The head of a key European structured finance division at Barclays Capital has quit this week, sources familiar with the matter said, as market turmoil battered the investment structures that his team helped arrange.
Edward Cahill, who had led the European collateralized debt obligations (CDO) division, left on Monday after returning from holiday, the sources said, confirming reports on Friday.
Demand for CDOs, portfolios of debt securities divided and sold in pieces based on their relative exposure to default risk, has boomed as investors have demanded high yields.
But recent turmoil in the market for U.S. subprime mortgages, many of them packaged into CDOs to make them attractive to investors, has focused regulatory and market concern onto the structures.

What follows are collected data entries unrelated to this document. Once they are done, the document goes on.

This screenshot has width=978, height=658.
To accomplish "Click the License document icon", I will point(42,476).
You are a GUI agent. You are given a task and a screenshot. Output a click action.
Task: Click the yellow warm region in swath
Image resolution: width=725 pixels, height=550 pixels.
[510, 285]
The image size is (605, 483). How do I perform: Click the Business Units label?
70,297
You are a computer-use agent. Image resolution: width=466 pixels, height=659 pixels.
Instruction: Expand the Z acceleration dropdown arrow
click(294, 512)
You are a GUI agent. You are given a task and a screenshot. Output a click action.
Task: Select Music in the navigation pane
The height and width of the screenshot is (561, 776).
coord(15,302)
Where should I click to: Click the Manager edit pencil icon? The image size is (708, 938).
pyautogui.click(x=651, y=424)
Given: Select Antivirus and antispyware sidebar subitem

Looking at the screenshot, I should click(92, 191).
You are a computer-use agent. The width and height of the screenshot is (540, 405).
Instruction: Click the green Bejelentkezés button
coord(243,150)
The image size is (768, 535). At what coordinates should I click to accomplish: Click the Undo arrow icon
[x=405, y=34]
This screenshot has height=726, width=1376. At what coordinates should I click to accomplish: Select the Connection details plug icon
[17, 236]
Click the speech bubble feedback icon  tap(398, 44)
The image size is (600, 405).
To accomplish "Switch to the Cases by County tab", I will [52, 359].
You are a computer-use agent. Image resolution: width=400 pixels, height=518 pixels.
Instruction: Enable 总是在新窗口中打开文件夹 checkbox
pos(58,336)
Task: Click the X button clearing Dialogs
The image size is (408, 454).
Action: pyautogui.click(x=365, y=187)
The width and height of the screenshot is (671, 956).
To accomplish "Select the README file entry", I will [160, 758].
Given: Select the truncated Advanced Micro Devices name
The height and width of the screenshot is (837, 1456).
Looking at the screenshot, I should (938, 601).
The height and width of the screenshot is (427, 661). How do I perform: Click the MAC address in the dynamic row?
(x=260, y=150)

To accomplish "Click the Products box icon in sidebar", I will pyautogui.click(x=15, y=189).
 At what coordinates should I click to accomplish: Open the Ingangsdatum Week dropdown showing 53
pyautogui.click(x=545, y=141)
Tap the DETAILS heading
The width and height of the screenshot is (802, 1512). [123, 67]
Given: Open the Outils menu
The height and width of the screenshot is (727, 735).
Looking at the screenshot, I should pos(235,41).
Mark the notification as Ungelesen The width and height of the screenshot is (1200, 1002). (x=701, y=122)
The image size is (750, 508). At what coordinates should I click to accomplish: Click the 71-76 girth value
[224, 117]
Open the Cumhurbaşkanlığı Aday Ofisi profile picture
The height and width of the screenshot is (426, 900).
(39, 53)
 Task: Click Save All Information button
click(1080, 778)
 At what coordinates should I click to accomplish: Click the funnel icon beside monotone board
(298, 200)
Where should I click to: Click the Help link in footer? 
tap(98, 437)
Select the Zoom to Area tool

Cahill's team at BarCap have been among the most innovative in the market, embracing highly leveraged structured investment vehicles known as SIV-lites, which combine traditional SIV and CDO technologies and have been more profitable.
Standard & Poor's cut ratings on two SIV-lite investment vehicles by up to 17 notches on Wednesday after the U.S. mortgage market crisis hit the value of securities they bought and their short-term funding dried up.
SIV-lites can be more than four times more leveraged than traditional SIVs and invest in portfolios that have less sector diversity. With short-term funding disrupted and prices for their assets dropping, some are now being forced to sell assets at a loss.
A spokesman at Barclays Capital said the bank did not comment on executive hires or departures.
Cahill had joined the investment banking arm of Barclays in 2004 from JP Morgan, where he did CDO trading and later CDO structuring, an area he used as a springboard to later develop SIVs at BarCap, the sources said.
Cahill's move echoes other departures in the debt market, with ABN Amro's head of leveraged loan syndications, Arjan van Rijn, resigning this week. ABN said Van Rijn's move was a personal career decision unrelated to problems in the credit markets.